私が薬害エイズ問題に立ち向かった原動力は、理不尽な行政による不条理への怒りだった。当時、共に取り組んだ一人が山本孝史議員だった。山本さんは「命を守るのが政治家の仕事」と社会保障問題に一貫して取り組んだ。党派を超えて信頼を集めた彼の行動力、世の中の不条理と徹底的に闘う情熱。私はそれを引き継いでいかなければならない。

 ▽特命チーム

 成人T細胞白血病ウイルス(HTLV1)で妊娠健診時の検査や治療研究を進める総合対策をまとめた。
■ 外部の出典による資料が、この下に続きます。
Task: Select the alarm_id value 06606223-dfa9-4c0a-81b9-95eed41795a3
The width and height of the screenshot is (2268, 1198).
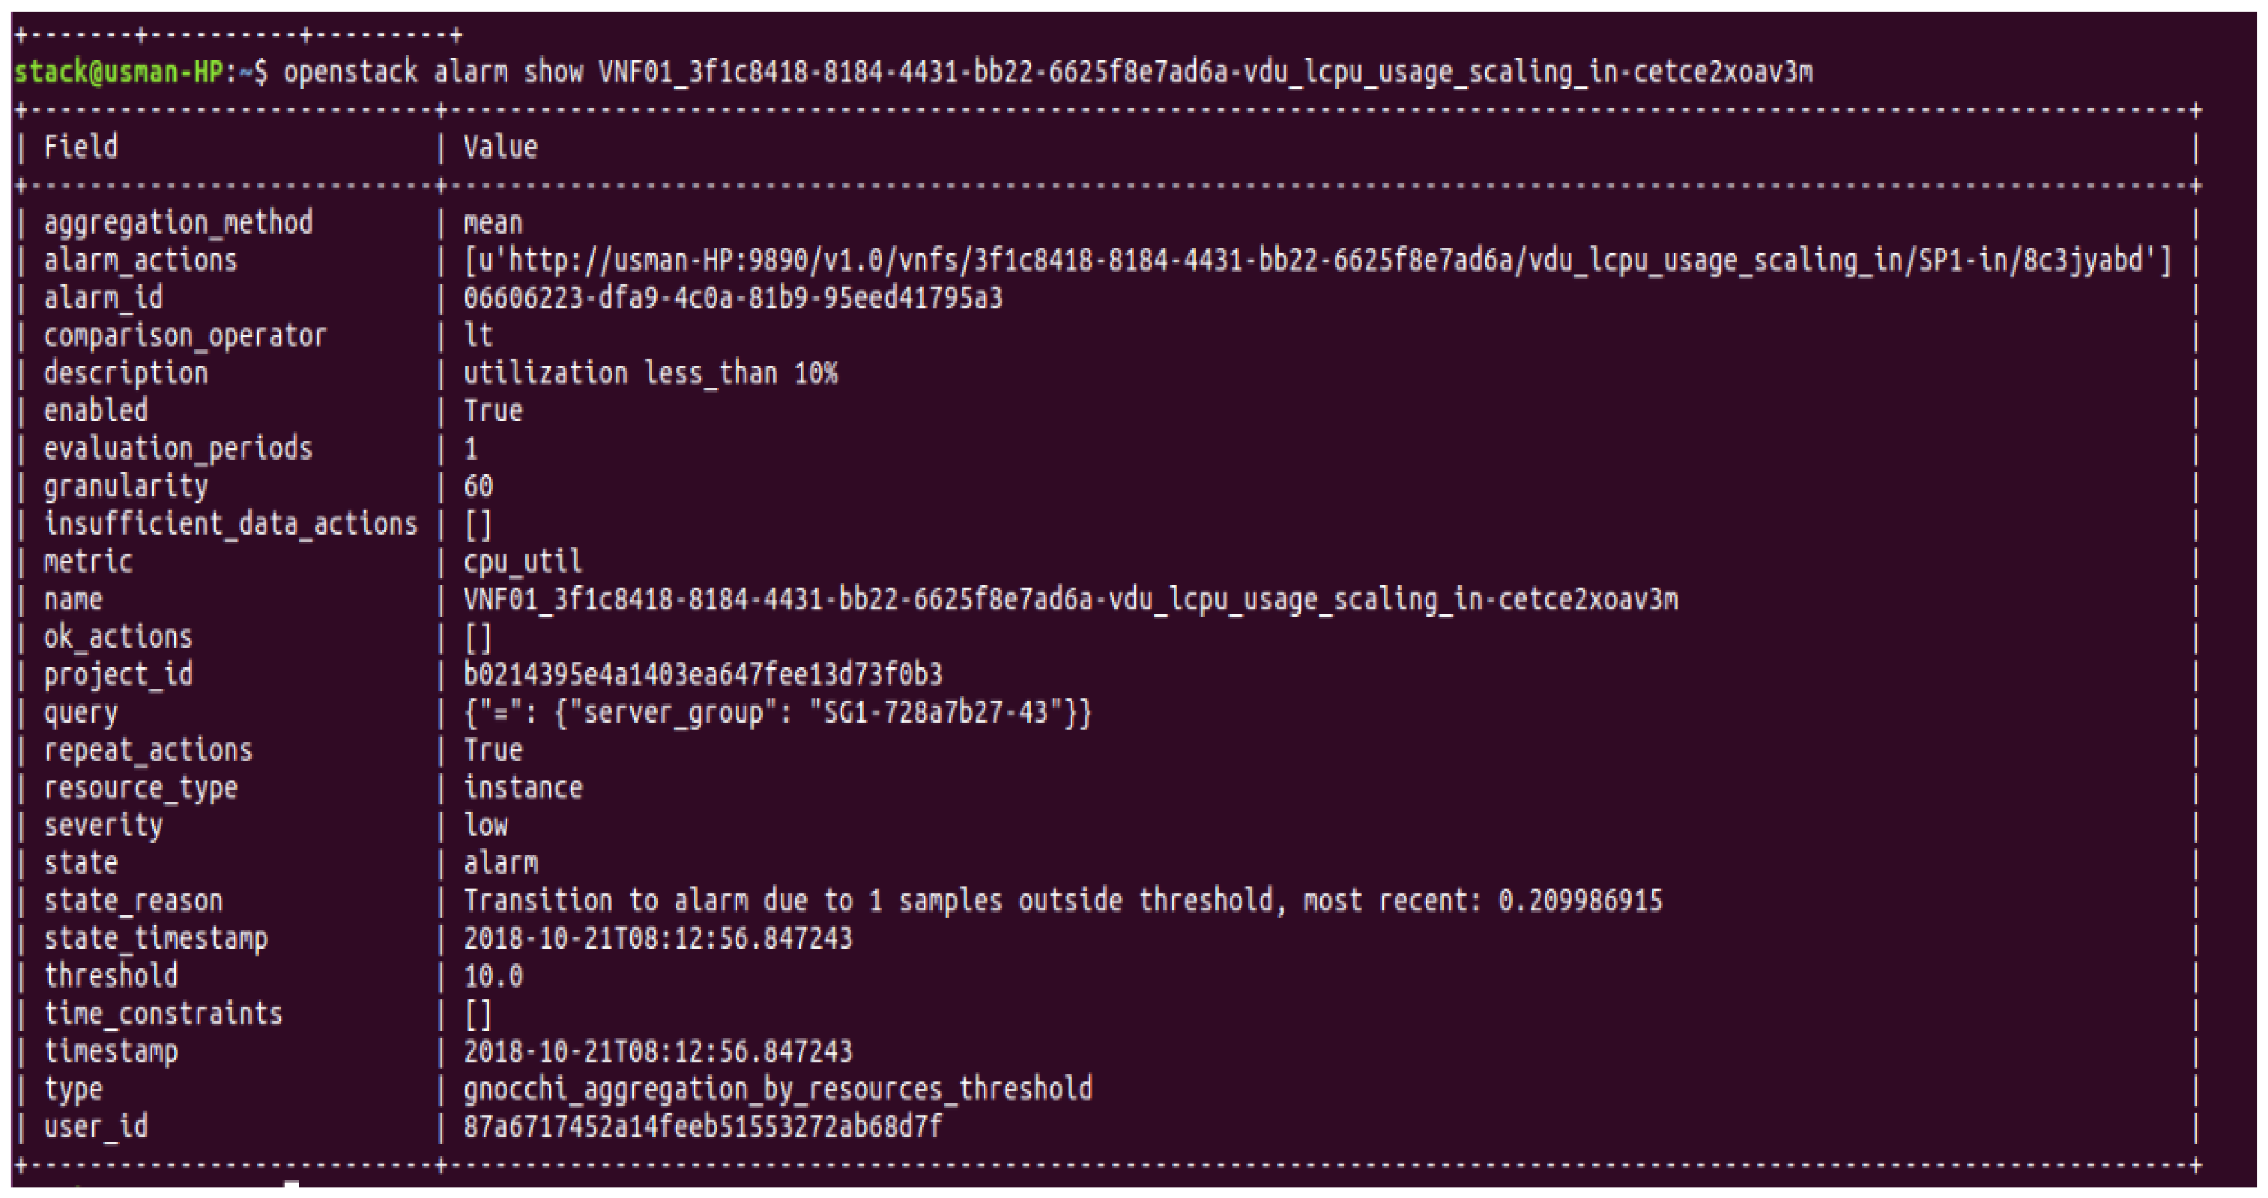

硫黄島遺骨帰還では、新たな集団埋葬地を見つけた。「社会的孤立」の特命チームは、孤立した人を温かく包み込む「社会的包摂戦略」を進める。

 ▽政治改革

 国民は政治改革に不断の努力を求めている。政治家、政党はこの要求に応える責任がある。

 5、地域主権改革と行政刷新

▽地域主権改革

 地域が自由に活用できる一括交付金の創設は政権交代の大きな成果。今国会で基礎自治体への権限移譲や総合特区制度を提案。国の出先地方機関は地方に移管していく。

 ▽行政刷新

 事業仕分けを深化させ、公務員制度改革や国家公務員の人件費2割削減に取り組む。新たな成長の起爆剤となる規制改革を実現。マニフェスト(政権公約)は公表から2年を一つの区切りとして検証する。

 6、外交・安全保障

▽日米同盟の深化

 日米同盟はわが国の外交・安全保障の基軸だ。今年前半に予定される訪米時に21世紀の日米同盟のビジョンを示したい。

 ▽沖縄振興と基地負担

 沖縄振興を支援するとともに基地負担軽減に全力を尽くす。普天間飛行場の移設問題は、昨年5月の日米合意を踏まえ、沖縄の理解を求めながら危険性の一刻も早い除去に最優先で取り組む。

 ▽アジア太平洋諸国

 中国とは戦略的互恵関係の充実が重要。同時に国際社会の責任ある一員として建設的な役割を果たすよう求める。韓国とは安全保障面を含めた協力関係を一層強化。ロシアとは北方領土問題を解決して平和条約を締結するとの基本方針を堅持し、粘り強く交渉する。

 ▽欧州・中南米諸国

 基本的価値を共有する欧州諸国と緊密に連携。中南米諸国とは資源開発を含む経済分野を中心に関係を深める。

 ▽北朝鮮

 北朝鮮に挑発的行為を繰り返さないよう強く求め、日米韓の連携を強化する。拉致、核、ミサイルの諸懸案の包括的解決を図る。すべての拉致被害者の一刻も早い帰国に全力を尽くす。

 ▽平和への貢献

 唯一の被爆国として核軍縮・核不拡散の重要性を訴える。国連改革・安保理改革も主導する。

 ▽防衛力強化

 新たな「防衛計画大綱」に沿って、高度な技術力と情報能力に支えられた動的防衛力の構築に取り組む。海上警察権の強化も検討する。

 7、むすび

国民は国会に、将来の日本をどう築いていくのか建設的に議論することを求めている。今度こそ熟議の国会となるよう、国会議員の皆さんに呼び掛ける。